Sixty-five percent of people in the United States support the renewable fuel standard (RFS) that mandates production and blending of a certain amount of fuel from renewable sources, according to a survey commissioned by the Renewable Fuels Association (RFA).
This is the third year in a row that RFA surveys have shown a majority favors the standard, the group said Wednesday.
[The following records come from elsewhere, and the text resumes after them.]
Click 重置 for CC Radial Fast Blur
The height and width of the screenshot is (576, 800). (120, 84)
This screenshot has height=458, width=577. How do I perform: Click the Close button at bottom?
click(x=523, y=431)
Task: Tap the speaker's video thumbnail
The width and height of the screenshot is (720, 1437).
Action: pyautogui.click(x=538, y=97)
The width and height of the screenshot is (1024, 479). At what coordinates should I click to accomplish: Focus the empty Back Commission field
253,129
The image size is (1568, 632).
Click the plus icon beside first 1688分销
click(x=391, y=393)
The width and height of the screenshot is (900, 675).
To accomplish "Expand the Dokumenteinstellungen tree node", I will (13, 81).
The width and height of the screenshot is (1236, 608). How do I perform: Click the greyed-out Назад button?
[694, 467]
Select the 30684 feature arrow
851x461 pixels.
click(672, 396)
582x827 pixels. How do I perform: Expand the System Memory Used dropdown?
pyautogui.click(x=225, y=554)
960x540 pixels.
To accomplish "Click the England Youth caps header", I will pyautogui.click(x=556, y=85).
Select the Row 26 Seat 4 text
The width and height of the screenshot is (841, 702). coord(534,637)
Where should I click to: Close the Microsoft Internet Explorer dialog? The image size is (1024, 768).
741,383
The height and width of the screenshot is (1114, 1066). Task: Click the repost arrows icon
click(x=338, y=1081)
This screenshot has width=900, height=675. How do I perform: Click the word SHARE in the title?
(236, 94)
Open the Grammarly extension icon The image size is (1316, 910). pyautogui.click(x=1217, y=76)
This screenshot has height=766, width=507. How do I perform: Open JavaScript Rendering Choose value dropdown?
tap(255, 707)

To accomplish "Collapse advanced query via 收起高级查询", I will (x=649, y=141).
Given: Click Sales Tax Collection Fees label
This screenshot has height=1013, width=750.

Support has grown since 2012, when 61 percent favored it.
Twenty-six percent of people oppose the standard, the RFA said.
The same day that the RFA released its survey, the American Petroleum Institute, which opposes the mandate, said 10 members of the Congressional Hispanic Caucus sent a letter to the Environmental Protection Agency supporting its proposed renewable fuel mandate levels for 2014.
The EPA’s proposal, released last year and not yet made final, seeks to lower the amount of renewable fuels blended into traditional ones.
“The goals behind the RFS were well-intentioned, but in 2007, the energy market and our nation’s energy landscape were very different than today,” the members said. Thirteen members of the Congressional Black Caucus sent a similar letter in January.
The RFA’s survey also found majority support for incentives to develop cellulosic ethanol and mandates to build cars that run on alternative fuels. Most Americans oppose the tax credits that oil companies receive, the RFA said.